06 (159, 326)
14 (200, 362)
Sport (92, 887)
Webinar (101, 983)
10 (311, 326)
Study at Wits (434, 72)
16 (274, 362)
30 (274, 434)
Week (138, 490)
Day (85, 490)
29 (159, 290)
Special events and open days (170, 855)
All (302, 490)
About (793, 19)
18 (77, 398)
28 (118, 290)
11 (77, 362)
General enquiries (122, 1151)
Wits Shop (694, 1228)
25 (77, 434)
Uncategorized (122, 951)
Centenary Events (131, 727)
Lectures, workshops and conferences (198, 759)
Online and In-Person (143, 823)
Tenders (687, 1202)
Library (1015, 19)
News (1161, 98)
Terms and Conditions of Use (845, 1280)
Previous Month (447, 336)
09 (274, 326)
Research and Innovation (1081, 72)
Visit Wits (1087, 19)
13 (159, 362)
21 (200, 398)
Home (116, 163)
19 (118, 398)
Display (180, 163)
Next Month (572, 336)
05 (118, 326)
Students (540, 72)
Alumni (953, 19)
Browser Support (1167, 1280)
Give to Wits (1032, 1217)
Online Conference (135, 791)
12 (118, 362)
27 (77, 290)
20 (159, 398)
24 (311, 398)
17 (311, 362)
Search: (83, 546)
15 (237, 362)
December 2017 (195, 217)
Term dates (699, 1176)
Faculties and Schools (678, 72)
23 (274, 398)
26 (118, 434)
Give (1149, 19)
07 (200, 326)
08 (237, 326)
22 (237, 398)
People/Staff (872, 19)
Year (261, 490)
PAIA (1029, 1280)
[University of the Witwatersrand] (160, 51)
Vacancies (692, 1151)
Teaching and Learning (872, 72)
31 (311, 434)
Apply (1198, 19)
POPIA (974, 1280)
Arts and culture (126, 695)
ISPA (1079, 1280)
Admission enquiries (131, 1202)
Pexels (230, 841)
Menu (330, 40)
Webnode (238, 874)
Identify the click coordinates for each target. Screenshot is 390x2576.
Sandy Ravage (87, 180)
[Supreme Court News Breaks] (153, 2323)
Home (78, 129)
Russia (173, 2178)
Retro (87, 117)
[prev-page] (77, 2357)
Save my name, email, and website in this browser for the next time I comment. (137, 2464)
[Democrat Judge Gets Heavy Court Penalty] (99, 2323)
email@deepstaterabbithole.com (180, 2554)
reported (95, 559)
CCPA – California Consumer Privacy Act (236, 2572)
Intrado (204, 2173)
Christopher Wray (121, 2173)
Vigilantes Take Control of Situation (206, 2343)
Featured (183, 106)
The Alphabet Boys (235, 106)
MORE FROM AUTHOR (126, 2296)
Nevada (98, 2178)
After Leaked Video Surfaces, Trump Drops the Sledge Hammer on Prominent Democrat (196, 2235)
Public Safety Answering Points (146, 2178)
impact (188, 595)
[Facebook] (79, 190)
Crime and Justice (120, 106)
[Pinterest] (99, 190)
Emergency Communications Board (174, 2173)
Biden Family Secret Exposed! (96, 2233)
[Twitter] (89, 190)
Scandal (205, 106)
-=-=-=-=-
What you have to do:
Reproduce verbatim every line of the material from the line containing "Webinar (101, 983)" down to the line containing "Vigilantes Take Control", including both of those lines.

Solution to this task:
Webinar (101, 983)
10 (311, 326)
Study at Wits (434, 72)
16 (274, 362)
30 (274, 434)
Week (138, 490)
Day (85, 490)
29 (159, 290)
Special events and open days (170, 855)
All (302, 490)
About (793, 19)
18 (77, 398)
28 (118, 290)
11 (77, 362)
General enquiries (122, 1151)
Wits Shop (694, 1228)
25 (77, 434)
Uncategorized (122, 951)
Centenary Events (131, 727)
Lectures, workshops and conferences (198, 759)
Online and In-Person (143, 823)
Tenders (687, 1202)
Library (1015, 19)
News (1161, 98)
Terms and Conditions of Use (845, 1280)
Previous Month (447, 336)
09 (274, 326)
Research and Innovation (1081, 72)
Visit Wits (1087, 19)
13 (159, 362)
21 (200, 398)
Home (116, 163)
19 (118, 398)
Display (180, 163)
Next Month (572, 336)
05 (118, 326)
Students (540, 72)
Alumni (953, 19)
Browser Support (1167, 1280)
Give to Wits (1032, 1217)
Online Conference (135, 791)
12 (118, 362)
27 (77, 290)
20 (159, 398)
24 (311, 398)
17 (311, 362)
Search: (83, 546)
15 (237, 362)
December 2017 (195, 217)
Term dates (699, 1176)
Faculties and Schools (678, 72)
23 (274, 398)
26 (118, 434)
Give (1149, 19)
07 (200, 326)
08 (237, 326)
22 (237, 398)
People/Staff (872, 19)
Year (261, 490)
PAIA (1029, 1280)
[University of the Witwatersrand] (160, 51)
Vacancies (692, 1151)
Teaching and Learning (872, 72)
31 (311, 434)
Apply (1198, 19)
POPIA (974, 1280)
Arts and culture (126, 695)
ISPA (1079, 1280)
Admission enquiries (131, 1202)
Pexels (230, 841)
Menu (330, 40)
Webnode (238, 874)
Identify the click coordinates for each target. Screenshot is 390x2576.
Sandy Ravage (87, 180)
[Supreme Court News Breaks] (153, 2323)
Home (78, 129)
Russia (173, 2178)
Retro (87, 117)
[prev-page] (77, 2357)
Save my name, email, and website in this browser for the next time I comment. (137, 2464)
[Democrat Judge Gets Heavy Court Penalty] (99, 2323)
email@deepstaterabbithole.com (180, 2554)
reported (95, 559)
CCPA – California Consumer Privacy Act (236, 2572)
Intrado (204, 2173)
Christopher Wray (121, 2173)
Vigilantes Take Control of Situation (206, 2343)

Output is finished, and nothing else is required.